WHAT YOU HAVE TO DO → Beneath this instruction is a listing. Transcribe from it only the stretch from the line with "This screenshot has height=500, width=840." through the line with "Set anchor to top-center up arrow", both end lines included, exactly as written.

LISTED RECORDS →

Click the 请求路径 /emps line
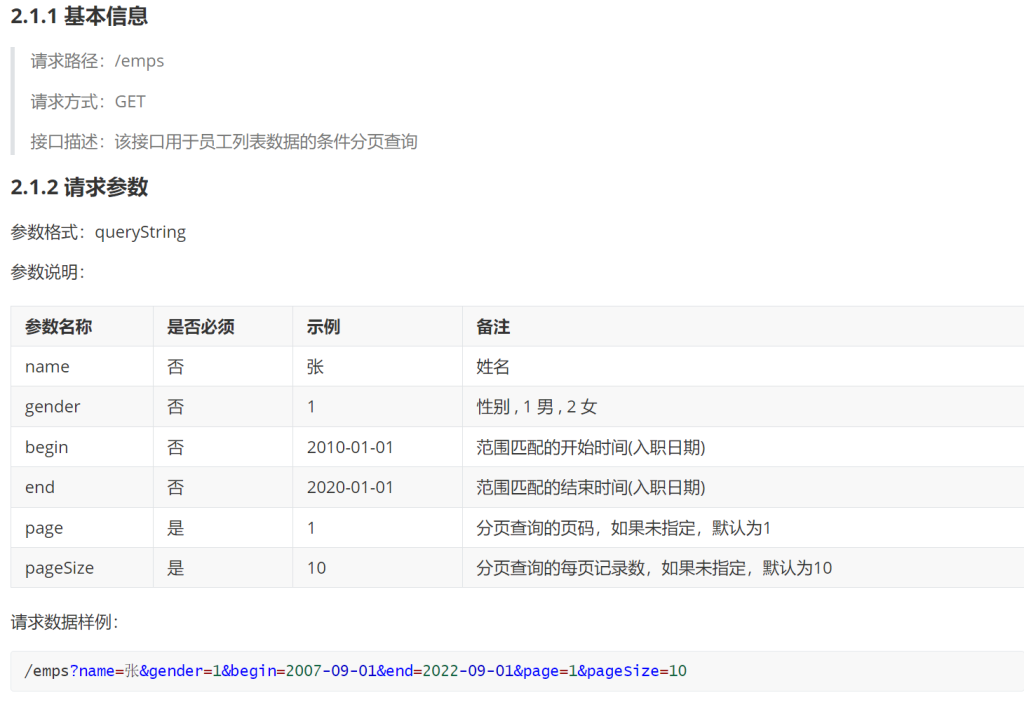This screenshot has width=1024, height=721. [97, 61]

* * *

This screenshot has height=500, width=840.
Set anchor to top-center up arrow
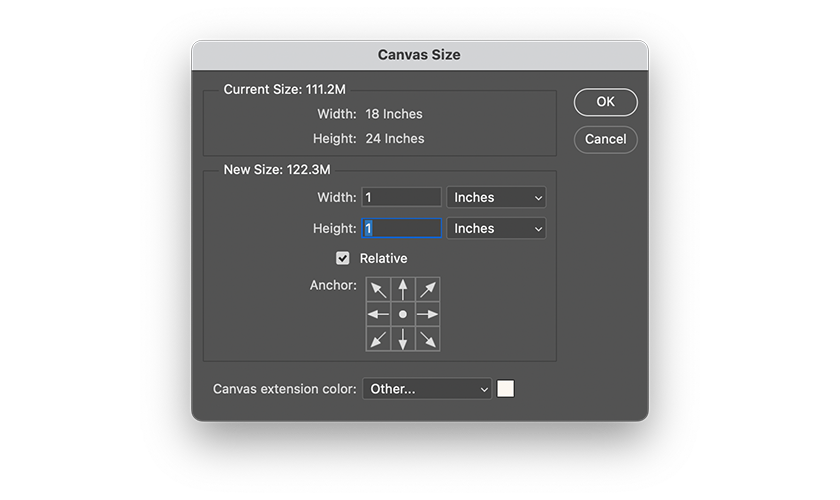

...

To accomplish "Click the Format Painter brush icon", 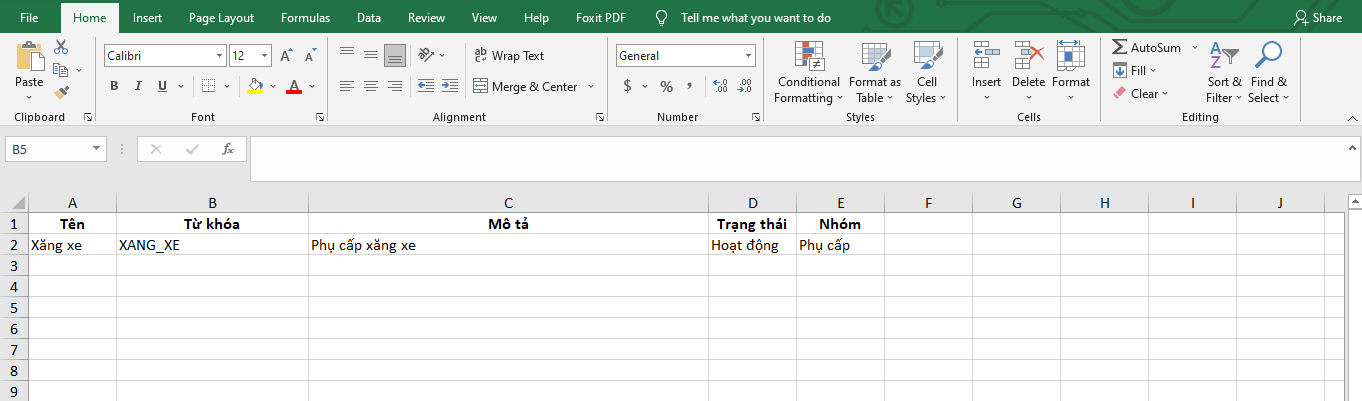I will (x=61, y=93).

YOUR RESPONSE →
This screenshot has height=500, width=840.
Set anchor to top-center up arrow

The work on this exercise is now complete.